• _Listed records_:
- Opening Delimiter -

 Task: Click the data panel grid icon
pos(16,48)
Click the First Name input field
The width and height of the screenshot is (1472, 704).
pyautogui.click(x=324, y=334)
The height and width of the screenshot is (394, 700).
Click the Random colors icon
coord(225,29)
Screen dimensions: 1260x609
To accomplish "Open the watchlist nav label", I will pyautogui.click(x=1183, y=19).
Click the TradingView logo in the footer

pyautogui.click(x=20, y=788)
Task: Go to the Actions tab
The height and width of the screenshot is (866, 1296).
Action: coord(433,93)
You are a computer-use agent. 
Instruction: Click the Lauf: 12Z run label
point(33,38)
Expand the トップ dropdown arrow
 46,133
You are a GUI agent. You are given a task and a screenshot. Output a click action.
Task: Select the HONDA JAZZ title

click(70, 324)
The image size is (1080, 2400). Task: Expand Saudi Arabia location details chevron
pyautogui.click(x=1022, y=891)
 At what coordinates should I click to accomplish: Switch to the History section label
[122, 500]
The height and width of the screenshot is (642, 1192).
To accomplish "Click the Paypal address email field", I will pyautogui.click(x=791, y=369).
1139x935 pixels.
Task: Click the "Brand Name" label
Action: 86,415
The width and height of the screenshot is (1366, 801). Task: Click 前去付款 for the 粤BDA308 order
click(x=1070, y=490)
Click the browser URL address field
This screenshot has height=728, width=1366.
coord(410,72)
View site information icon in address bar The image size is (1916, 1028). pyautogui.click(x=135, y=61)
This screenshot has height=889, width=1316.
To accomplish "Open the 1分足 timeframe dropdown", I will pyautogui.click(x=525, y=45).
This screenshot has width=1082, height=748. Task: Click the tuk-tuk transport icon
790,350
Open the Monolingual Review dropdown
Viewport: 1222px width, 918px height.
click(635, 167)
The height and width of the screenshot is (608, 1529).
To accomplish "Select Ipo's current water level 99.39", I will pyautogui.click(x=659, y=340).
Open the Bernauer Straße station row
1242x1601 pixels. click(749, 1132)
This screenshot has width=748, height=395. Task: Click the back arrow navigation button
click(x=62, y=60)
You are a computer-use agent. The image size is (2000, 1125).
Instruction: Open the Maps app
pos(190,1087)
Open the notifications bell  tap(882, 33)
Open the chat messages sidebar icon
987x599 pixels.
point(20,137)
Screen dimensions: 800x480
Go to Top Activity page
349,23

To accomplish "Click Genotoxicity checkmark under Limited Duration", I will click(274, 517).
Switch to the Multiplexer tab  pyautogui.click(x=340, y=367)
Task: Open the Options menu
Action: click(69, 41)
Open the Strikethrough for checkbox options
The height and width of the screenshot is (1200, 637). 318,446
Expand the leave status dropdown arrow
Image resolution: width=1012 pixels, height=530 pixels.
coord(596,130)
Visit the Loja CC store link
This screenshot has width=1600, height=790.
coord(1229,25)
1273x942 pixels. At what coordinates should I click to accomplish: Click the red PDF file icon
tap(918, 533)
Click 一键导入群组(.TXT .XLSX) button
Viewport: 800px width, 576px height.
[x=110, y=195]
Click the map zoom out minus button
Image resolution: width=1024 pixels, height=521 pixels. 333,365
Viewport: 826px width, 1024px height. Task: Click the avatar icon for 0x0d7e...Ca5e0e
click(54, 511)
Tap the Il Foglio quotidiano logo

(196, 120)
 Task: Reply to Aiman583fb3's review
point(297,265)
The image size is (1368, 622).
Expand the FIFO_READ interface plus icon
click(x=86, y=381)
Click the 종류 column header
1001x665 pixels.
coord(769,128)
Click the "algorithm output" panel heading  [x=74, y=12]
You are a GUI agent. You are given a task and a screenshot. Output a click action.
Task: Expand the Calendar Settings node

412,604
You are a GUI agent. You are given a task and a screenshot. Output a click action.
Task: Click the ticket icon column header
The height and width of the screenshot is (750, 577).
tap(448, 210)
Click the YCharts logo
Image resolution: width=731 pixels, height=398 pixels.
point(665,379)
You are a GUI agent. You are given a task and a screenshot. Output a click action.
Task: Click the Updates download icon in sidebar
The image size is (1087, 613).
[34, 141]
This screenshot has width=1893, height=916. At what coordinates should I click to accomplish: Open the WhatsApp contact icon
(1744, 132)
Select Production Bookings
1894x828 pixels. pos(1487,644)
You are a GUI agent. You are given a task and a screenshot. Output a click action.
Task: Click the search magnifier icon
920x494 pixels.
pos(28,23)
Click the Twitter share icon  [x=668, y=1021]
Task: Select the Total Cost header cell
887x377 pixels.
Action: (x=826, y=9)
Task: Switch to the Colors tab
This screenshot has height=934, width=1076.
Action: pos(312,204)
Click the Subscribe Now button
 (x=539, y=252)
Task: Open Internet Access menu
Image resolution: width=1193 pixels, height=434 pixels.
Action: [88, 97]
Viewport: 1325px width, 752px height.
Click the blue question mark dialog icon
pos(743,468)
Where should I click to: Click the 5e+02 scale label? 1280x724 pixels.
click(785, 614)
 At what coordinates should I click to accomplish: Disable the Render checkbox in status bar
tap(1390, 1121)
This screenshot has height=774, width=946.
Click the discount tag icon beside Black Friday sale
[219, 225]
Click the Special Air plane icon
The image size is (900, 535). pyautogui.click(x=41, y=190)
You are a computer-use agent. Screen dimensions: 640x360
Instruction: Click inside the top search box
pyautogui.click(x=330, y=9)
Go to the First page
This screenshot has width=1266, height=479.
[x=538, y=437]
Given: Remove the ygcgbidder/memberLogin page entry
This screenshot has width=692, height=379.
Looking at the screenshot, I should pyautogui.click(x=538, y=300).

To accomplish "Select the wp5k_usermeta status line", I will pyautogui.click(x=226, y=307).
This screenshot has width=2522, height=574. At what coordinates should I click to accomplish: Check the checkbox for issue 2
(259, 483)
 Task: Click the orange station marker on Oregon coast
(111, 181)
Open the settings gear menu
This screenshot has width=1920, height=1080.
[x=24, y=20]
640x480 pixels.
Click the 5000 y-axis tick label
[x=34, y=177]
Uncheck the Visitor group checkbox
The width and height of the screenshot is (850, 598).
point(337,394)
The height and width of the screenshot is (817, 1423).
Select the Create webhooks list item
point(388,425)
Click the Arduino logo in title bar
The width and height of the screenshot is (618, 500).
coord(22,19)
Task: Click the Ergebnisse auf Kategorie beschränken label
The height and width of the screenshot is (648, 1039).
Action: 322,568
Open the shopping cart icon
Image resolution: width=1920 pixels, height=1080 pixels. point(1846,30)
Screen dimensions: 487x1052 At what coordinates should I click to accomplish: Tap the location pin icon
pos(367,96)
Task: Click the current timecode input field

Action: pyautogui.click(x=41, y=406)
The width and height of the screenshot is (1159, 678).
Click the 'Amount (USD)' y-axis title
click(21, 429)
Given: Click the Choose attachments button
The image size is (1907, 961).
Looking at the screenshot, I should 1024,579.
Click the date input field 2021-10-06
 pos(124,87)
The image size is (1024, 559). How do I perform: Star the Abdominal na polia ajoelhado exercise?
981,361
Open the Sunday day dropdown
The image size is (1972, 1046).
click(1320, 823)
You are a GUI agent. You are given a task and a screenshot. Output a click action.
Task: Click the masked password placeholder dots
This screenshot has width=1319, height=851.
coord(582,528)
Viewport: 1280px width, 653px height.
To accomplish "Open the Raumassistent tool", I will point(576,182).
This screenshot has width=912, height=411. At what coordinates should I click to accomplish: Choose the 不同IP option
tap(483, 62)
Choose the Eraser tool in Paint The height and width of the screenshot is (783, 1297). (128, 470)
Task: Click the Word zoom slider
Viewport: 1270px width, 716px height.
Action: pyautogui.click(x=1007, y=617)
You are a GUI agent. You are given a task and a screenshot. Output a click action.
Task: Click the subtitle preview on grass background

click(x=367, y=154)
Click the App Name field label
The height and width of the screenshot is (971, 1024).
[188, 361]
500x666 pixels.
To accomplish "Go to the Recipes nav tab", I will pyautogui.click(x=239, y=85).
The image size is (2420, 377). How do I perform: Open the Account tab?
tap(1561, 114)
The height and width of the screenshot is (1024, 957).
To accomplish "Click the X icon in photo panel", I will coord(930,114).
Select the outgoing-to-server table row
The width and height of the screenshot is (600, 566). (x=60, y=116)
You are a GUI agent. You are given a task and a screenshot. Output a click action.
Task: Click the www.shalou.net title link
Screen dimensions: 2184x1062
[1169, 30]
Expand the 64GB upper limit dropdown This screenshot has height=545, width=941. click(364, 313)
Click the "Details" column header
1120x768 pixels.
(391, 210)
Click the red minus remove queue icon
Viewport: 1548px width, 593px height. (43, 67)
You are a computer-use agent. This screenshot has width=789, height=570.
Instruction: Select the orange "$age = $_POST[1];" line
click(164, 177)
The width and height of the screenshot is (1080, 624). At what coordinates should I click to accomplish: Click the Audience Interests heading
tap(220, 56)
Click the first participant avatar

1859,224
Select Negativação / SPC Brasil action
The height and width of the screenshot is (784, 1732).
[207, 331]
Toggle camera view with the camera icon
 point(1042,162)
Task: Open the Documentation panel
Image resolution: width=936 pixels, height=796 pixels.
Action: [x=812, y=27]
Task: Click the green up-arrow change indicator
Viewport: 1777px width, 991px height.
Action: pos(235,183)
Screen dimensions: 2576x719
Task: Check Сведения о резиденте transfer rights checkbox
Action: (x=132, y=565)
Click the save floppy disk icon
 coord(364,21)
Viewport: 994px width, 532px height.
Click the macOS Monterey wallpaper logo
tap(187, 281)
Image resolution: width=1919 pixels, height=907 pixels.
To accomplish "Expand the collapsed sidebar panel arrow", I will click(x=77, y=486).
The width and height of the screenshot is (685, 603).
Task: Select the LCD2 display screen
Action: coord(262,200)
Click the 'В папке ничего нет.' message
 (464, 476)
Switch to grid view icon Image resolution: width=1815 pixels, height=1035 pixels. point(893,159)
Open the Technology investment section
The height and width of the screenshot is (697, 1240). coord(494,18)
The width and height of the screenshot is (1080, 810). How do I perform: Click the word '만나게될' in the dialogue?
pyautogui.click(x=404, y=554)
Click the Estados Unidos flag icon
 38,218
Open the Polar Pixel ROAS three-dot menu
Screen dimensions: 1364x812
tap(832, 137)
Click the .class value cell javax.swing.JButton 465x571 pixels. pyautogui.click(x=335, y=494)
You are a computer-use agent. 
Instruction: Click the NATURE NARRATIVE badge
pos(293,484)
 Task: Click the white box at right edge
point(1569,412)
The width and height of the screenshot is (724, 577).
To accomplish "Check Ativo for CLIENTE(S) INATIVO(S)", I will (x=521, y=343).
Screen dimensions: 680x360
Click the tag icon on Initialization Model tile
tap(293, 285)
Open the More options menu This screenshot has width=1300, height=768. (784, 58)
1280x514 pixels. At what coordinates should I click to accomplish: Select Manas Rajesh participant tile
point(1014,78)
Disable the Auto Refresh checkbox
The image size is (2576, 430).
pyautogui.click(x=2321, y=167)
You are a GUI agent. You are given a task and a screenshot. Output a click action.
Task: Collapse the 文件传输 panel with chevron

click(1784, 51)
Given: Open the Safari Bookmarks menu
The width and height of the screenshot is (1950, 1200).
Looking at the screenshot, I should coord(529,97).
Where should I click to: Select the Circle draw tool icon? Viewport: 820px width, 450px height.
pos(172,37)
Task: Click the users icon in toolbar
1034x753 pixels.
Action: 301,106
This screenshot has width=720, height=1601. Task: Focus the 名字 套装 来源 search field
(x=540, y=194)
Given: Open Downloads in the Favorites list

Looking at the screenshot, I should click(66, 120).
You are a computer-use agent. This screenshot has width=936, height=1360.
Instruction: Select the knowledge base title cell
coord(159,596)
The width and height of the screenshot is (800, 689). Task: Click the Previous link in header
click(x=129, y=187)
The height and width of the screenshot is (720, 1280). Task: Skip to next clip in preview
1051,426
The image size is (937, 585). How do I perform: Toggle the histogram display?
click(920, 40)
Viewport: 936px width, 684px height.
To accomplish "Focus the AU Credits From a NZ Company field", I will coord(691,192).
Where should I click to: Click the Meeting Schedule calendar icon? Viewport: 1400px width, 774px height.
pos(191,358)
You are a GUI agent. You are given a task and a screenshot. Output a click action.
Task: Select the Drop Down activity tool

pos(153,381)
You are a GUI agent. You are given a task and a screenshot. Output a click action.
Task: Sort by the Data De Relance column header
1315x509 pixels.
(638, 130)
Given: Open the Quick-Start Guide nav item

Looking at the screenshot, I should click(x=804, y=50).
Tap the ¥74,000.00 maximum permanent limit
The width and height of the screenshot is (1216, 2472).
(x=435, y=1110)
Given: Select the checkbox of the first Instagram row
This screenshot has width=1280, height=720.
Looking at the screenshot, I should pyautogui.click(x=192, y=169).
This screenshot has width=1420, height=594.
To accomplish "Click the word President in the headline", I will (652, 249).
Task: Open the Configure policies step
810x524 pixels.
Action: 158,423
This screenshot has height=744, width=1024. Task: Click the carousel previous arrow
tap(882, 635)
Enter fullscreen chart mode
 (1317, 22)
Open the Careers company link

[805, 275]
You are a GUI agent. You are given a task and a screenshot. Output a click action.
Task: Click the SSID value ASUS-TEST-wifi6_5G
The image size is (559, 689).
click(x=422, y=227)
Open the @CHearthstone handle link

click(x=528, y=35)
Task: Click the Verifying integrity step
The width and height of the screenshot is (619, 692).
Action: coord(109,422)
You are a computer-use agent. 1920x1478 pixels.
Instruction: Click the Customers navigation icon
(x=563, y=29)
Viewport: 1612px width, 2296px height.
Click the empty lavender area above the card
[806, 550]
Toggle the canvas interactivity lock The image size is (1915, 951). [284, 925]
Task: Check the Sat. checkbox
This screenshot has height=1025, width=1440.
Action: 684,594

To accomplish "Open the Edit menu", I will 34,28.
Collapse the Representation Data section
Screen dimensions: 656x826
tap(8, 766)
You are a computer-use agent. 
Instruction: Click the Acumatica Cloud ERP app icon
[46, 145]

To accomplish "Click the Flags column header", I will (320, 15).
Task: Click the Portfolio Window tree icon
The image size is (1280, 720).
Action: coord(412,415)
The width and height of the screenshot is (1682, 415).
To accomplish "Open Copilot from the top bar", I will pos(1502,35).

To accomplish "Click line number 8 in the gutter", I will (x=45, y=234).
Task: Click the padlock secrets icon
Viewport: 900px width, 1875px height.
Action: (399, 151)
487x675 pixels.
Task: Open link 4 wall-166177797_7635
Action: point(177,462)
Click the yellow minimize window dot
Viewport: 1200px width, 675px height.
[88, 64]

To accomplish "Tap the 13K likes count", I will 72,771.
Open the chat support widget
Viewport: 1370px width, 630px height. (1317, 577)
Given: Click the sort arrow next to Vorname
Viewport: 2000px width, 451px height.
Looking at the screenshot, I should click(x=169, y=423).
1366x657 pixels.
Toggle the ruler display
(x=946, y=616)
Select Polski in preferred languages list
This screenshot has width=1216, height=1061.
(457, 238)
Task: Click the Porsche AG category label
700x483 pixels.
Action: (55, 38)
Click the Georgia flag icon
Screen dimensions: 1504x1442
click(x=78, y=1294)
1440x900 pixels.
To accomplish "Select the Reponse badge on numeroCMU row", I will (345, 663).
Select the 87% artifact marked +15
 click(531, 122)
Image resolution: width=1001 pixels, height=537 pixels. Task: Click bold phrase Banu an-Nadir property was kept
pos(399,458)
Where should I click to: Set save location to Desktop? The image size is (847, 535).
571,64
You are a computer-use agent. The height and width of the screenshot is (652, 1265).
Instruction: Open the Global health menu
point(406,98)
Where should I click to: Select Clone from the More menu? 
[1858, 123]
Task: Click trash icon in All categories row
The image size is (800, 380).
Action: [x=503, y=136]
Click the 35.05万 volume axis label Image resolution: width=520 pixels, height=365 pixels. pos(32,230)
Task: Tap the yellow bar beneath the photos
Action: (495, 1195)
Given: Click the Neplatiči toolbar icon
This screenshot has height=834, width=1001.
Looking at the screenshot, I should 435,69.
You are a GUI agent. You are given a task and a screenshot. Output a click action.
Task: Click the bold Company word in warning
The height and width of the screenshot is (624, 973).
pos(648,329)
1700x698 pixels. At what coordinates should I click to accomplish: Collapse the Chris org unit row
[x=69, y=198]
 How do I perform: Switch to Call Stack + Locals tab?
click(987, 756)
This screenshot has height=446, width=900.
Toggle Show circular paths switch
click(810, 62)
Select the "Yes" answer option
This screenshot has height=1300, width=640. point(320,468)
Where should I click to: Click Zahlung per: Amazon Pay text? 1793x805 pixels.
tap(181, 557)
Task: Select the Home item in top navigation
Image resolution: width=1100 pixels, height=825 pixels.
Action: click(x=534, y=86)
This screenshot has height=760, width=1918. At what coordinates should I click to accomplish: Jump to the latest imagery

- Closing Delimiter -

In the entries above, the lines from the one bearing "Screen dimensions: 680x360" up to and including the one bearing "Disable the Auto Refresh checkbox" should be transcribed exactly; no other line is wanted.

Screen dimensions: 680x360
Click the tag icon on Initialization Model tile
tap(293, 285)
Open the More options menu This screenshot has width=1300, height=768. (784, 58)
1280x514 pixels. At what coordinates should I click to accomplish: Select Manas Rajesh participant tile
point(1014,78)
Disable the Auto Refresh checkbox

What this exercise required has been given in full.